▶ **Stored data**
▶
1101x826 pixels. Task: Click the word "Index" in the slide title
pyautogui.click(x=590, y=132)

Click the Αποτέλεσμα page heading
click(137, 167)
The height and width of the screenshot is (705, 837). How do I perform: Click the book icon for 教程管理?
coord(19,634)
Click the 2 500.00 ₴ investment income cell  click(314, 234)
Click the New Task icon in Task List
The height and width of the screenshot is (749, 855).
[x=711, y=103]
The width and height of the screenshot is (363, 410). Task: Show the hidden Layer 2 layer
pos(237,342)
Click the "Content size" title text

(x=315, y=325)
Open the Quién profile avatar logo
◀
Output the line holding "Click the Αποτέλεσμα page heading", then every later line through the end of the records above, exactly as given and nothing else.

▶ **Exercise result**
Click the Αποτέλεσμα page heading
click(137, 167)
The height and width of the screenshot is (705, 837). How do I perform: Click the book icon for 教程管理?
coord(19,634)
Click the 2 500.00 ₴ investment income cell  click(314, 234)
Click the New Task icon in Task List
The height and width of the screenshot is (749, 855).
[x=711, y=103]
The width and height of the screenshot is (363, 410). Task: Show the hidden Layer 2 layer
pos(237,342)
Click the "Content size" title text

(x=315, y=325)
Open the Quién profile avatar logo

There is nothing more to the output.